Stop Trident March & Rally – 2016

Stop Trident March & Rally - 2016
Stop Trident March goes down Piccadilly

Stop Trident March & Rally: Britain first deployed submarines carrying nuclear missiles in the Polaris programme from 1968, and these were replace by Trident in 1994-6. In 2006 Tony Blair won a vote on the principle of renewing the Trident system in the House of Commons with the support of the Tory opposition, though 95 Labour MPs rebelled.

Stop Trident March & Rally - 2016
People from Bradford had arrived with their own Trident missile, painted with the message ‘Trident – Immoral, Obsolete, Militarily Useless’

Research into the replacement continued and this march came a few months before a House of Commons vote in July 2016. Again there was a significant Labour revolt, with 41 MPs voting against and 41 not voting, but 140 Labour MPs backed the Conservatives and it passed by a large majority.

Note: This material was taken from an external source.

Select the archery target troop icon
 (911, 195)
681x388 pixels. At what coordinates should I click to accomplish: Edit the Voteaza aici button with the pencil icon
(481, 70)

Stop Trident March & Rally - 2016
Rev Gyoro Nagase and another from the Nipponzan Myohoji order at Battersea’s Buddhist Peace Pagoda

Around 60,000 marched through London on Saturday 27th Feb 2016 to a mass rally in Trafalgar Square against the plans to replace the UK’s Trident nuclear weapons at a cost of £180 billion or more.

Stop Trident March & Rally - 2016

They say Trident is immoral and using it would cause catastrophic global damage with a global nuclear war possibly bringing all human life on the planet to an end. These weapons of mass destruction don’t keep us safe, though they do hugely enrich the arms companies and their shareholders.

Stop Trident March & Rally - 2016
Lindsey German, Stop the War, Kate Hudson, CND General Secretary, Nicola Sturgeon, SNP First Minister, Scotland and Green Party MP Caroline Lucas

Many argued that the use of nuclear weapons was illegal under international law, and a year after the decision to update Trident was taken the UN adopted the Treaty on the Prohibition of Nuclear Weapons (TPNW).

Nicola Sturgeon takes a ‘selfie’ of herself with Kate Hudson

So far 74 countries have signed up to the TPNW which “prohibits the development, testing, production, stockpiling, stationing, transfer, use and threat of use of nuclear weapons” and for those already possessing them it gives “a time-bound framework for negotiations leading to the verified and irreversible elimination” of their nuclear weapons.

Of course no countries which currently have nuclear weapons have so far signed the treaty, and Britain continues on its program to extend its capabilities. In June 2025 Keir Starmer announced the RAF is to buy at least 12 new F-35A fighter jets which can drop nuclear bombs as a part of its commitment to NATO.

As well as increasing the risk of nuclear war, these new nuclear aircraft hugely divert more much needed money from essential spending on services like the NHS, schools and housing.

Costs of the Trident replacement over its 30 year lifetime are currently estimated to be at least £205 billion and the MoD estimate for the F-35 programme of £57 billion is bound to be subject to the usual huge cost overruns.

There was a long list of speakers at the rally, too many to list here, and I think I photographed most or all of them and put them on-line.